Um die 100.000 Töne wurden dokumentiert. Doch es geht um mehr als um ein digitales Klangarchiv, „es geht um Demokratisierung“, erklärt Koritke. Jeder Komponist soll durch dieses Projekt die Möglichkeit haben, den Klang einer Stradivari für seine Tonschöpfungen zu verwenden. „Denn diese Instrumente werden im Museum aufbewahrt und dort auch gespielt, aber als Musiker oder als Komponist hat man keinen Zugriff darauf. Indem wir die Töne digitalisieren, schaffen wir weltweit die Möglichkeit, den Klang für Kompositionen einzusetzen.“

©APA/AFP/PATRICK KOVARIK

Überall

Dies geschieht über eine eigene Software. In der Tat: es funktioniert. Der KURIER fragte nun, rund um den zweiten Jahrestag nach der Aufnahme des ersten Tons, nach. Koritke schickte Tonbeispiele, die mittels dieser speziellen Software abgerufen und neu zusammengefügt werden können.

Die Berichterstatterin ließ diese von einem Profi, dem irischen Komponisten Adam McCartney, begutachten. „Die Tonbeispiele klingen gut“, lobt er, das Sample sei interessant. Seit Jahrzehnten bedienen sich Komponisten solcher Bibliotheken, die Idee aber, diese auf historische Instrumente auszuweiten, und Wert auf Details wie auf den Instrumentenbauer, den Musiker und den Tontechniker zu legen, mache einen großen Unterschied, so McCartney. Eines aber ist Koritke wichtig: Die digitalen Töne sollen die Instrumente nicht ersetzen, sie sollen Werkzeug für Komponisten sein.

*Aufgaben*
1 - Wie viele Töne wurden laut dem Textauszug über die Stradivari-Töne dokumentiert?
2 - Zitiere aus dem Textauszug über die Stradivari-Töne alles von „Dies geschieht über“ bis hinunter zu „für Komponisten sein.“.

*Vorliegende Daten*
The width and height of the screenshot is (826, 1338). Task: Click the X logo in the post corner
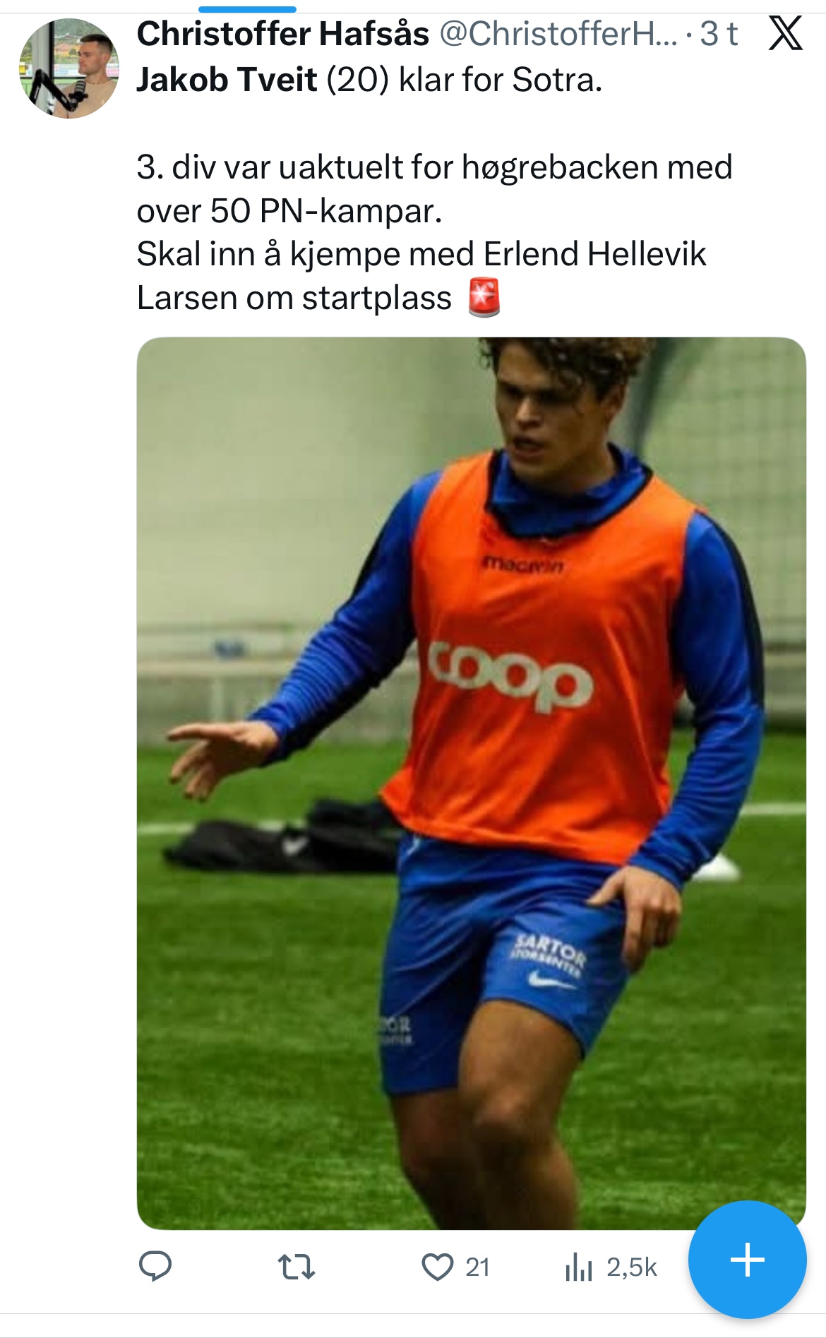tap(785, 34)
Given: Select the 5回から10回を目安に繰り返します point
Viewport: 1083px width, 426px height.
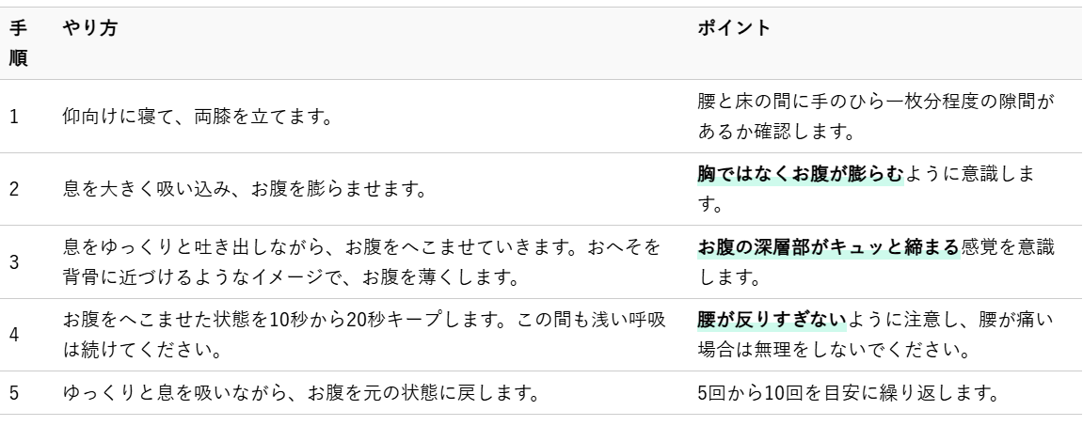Looking at the screenshot, I should pyautogui.click(x=849, y=393).
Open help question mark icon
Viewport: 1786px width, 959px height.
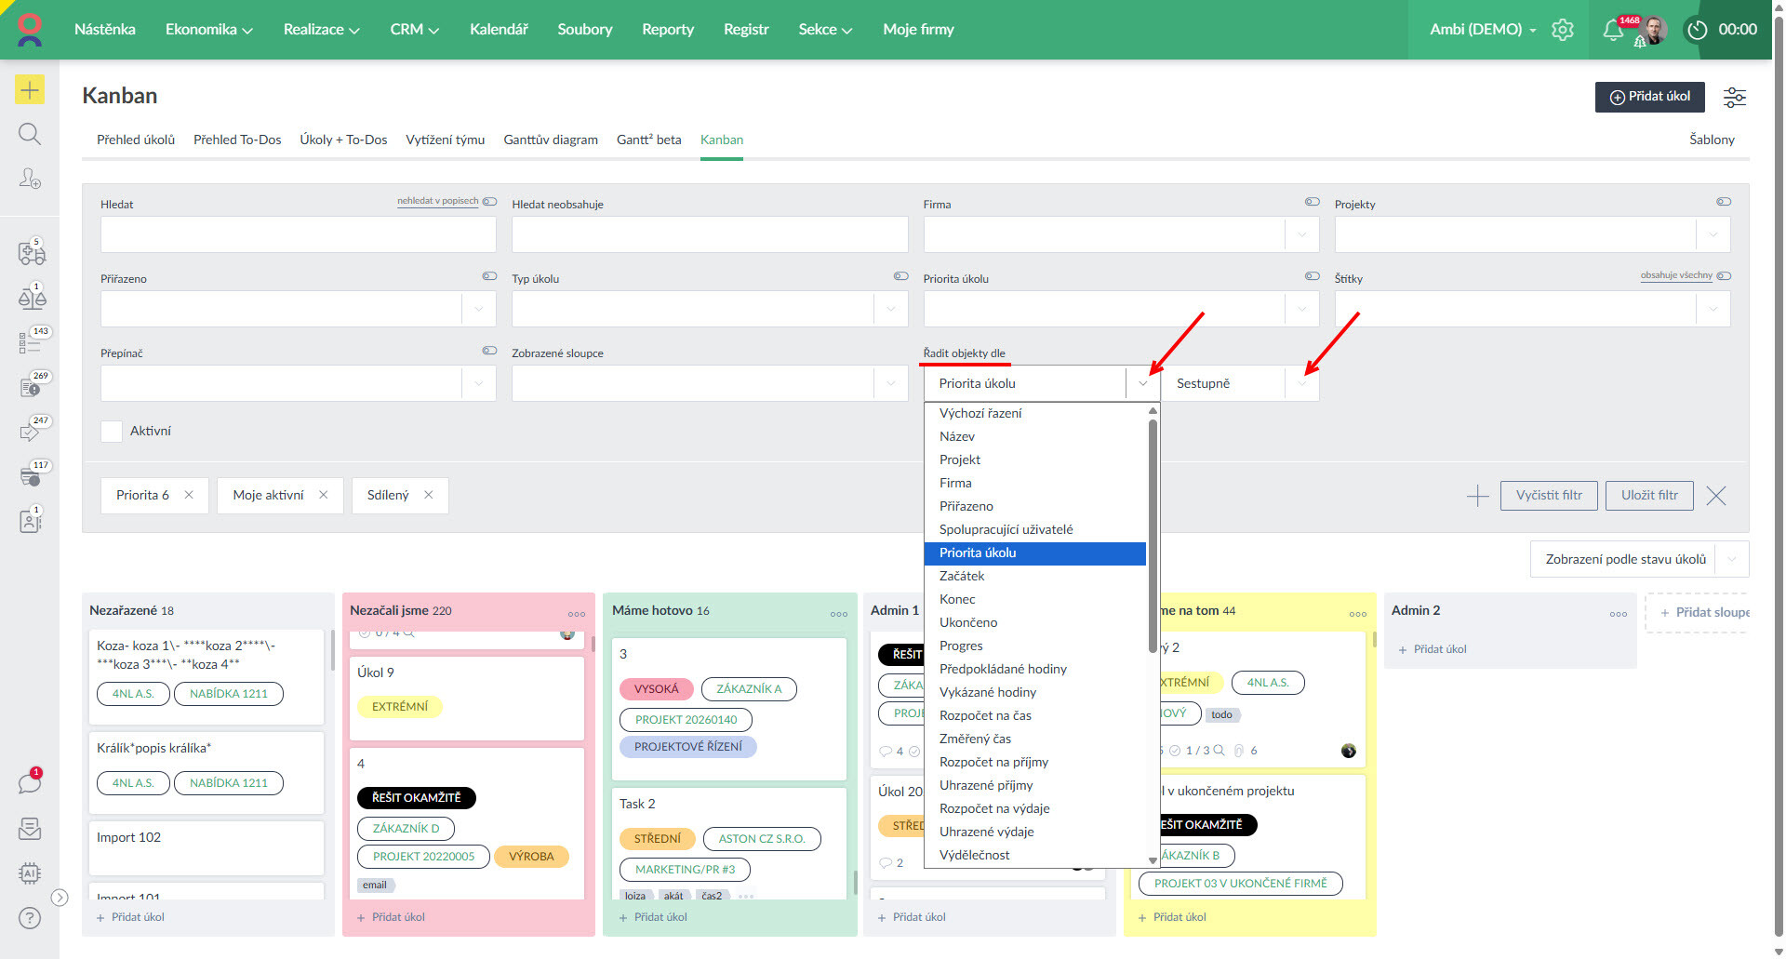click(x=30, y=918)
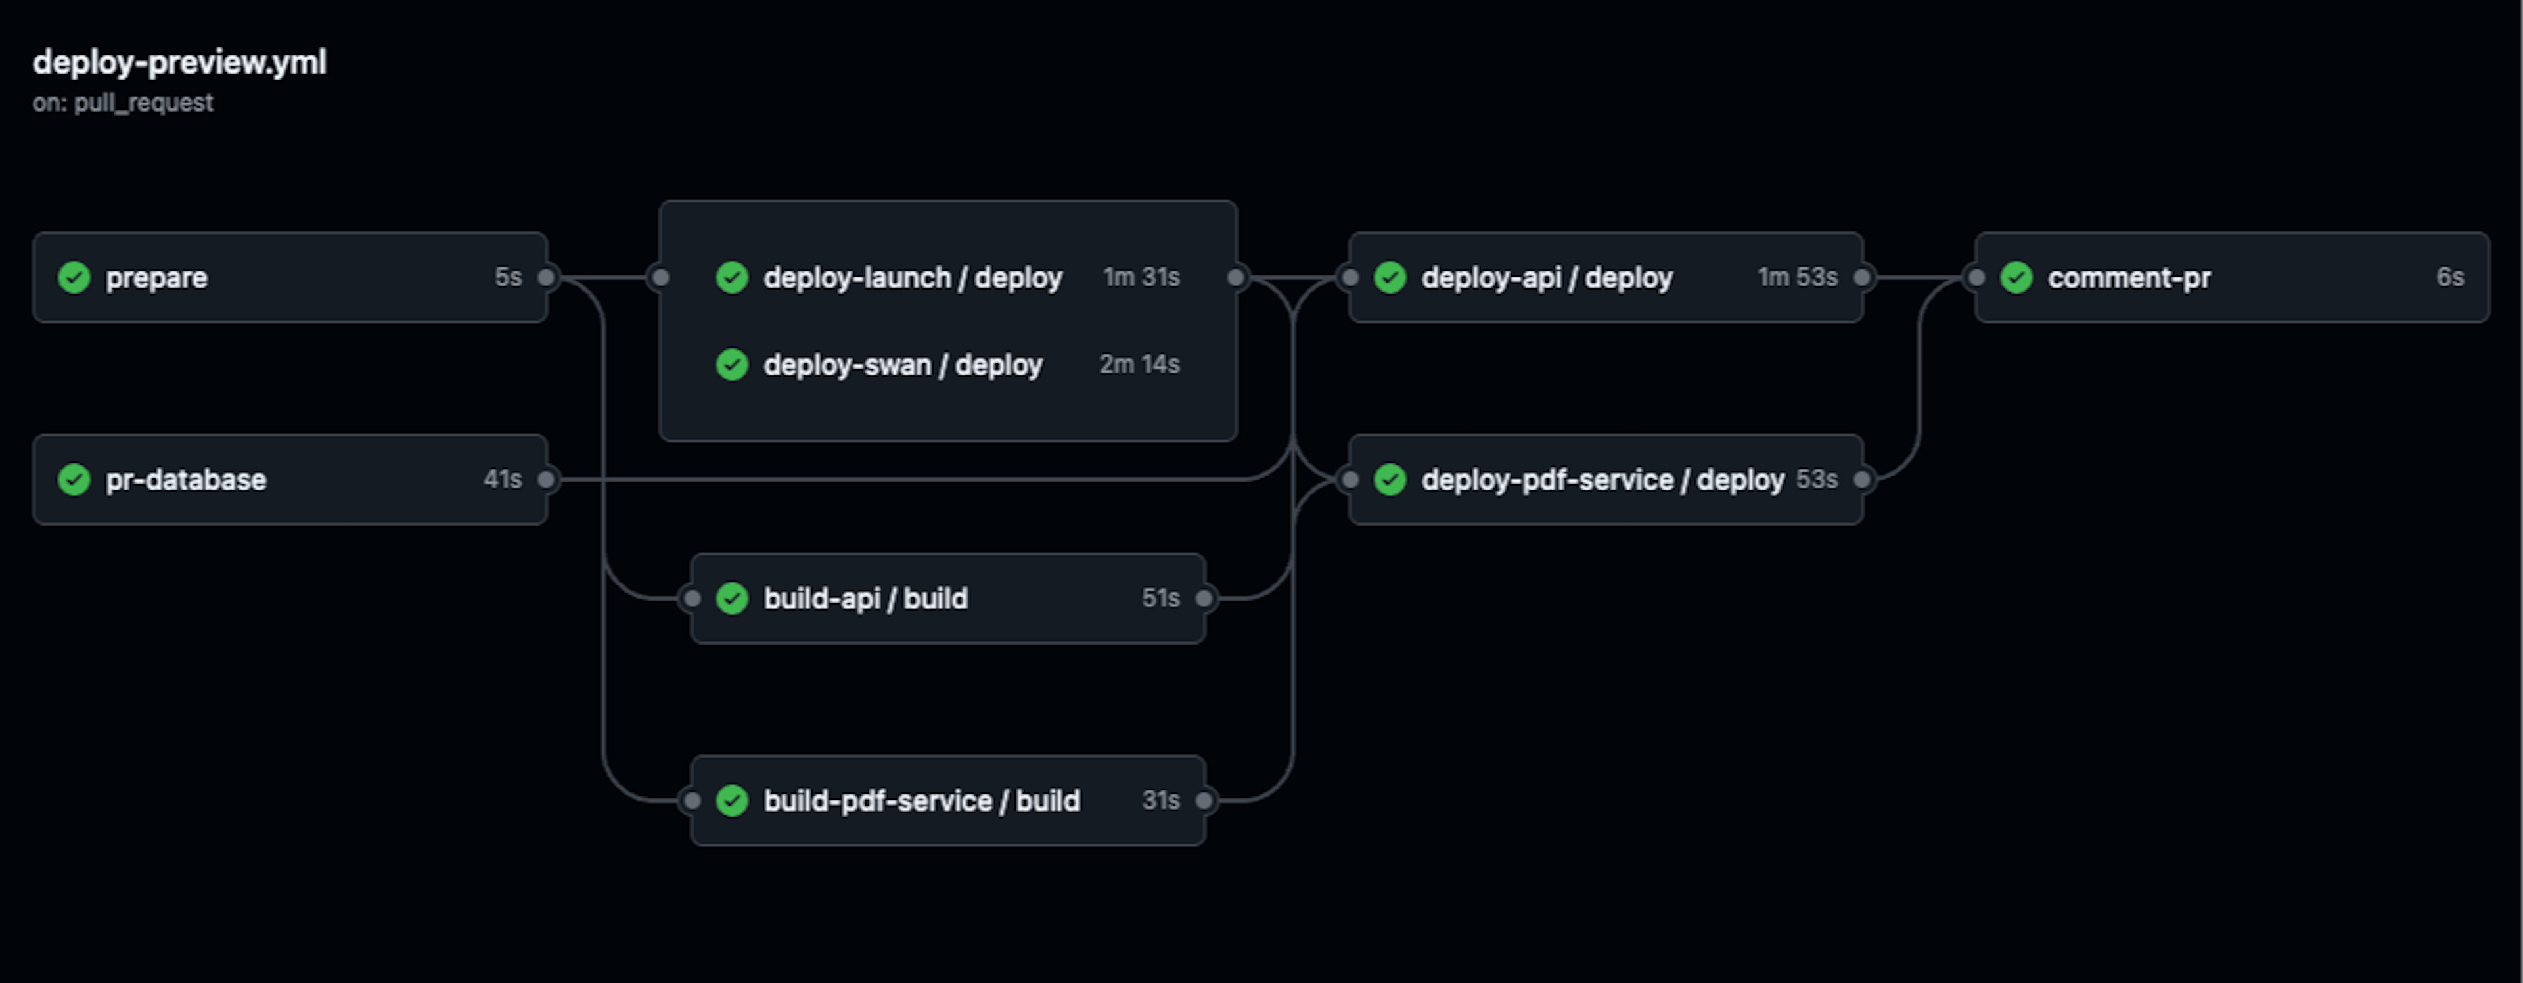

*Lösungen*
1 - Um die 100.000 Töne.

2 -
Dies geschieht über eine eigene Software. In der Tat: es funktioniert. Der KURIER fragte nun, rund um den zweiten Jahrestag nach der Aufnahme des ersten Tons, nach. Koritke schickte Tonbeispiele, die mittels dieser speziellen Software abgerufen und neu zusammengefügt werden können.

Die Berichterstatterin ließ diese von einem Profi, dem irischen Komponisten Adam McCartney, begutachten. „Die Tonbeispiele klingen gut“, lobt er, das Sample sei interessant. Seit Jahrzehnten bedienen sich Komponisten solcher Bibliotheken, die Idee aber, diese auf historische Instrumente auszuweiten, und Wert auf Details wie auf den Instrumentenbauer, den Musiker und den Tontechniker zu legen, mache einen großen Unterschied, so McCartney. Eines aber ist Koritke wichtig: Die digitalen Töne sollen die Instrumente nicht ersetzen, sie sollen Werkzeug für Komponisten sein.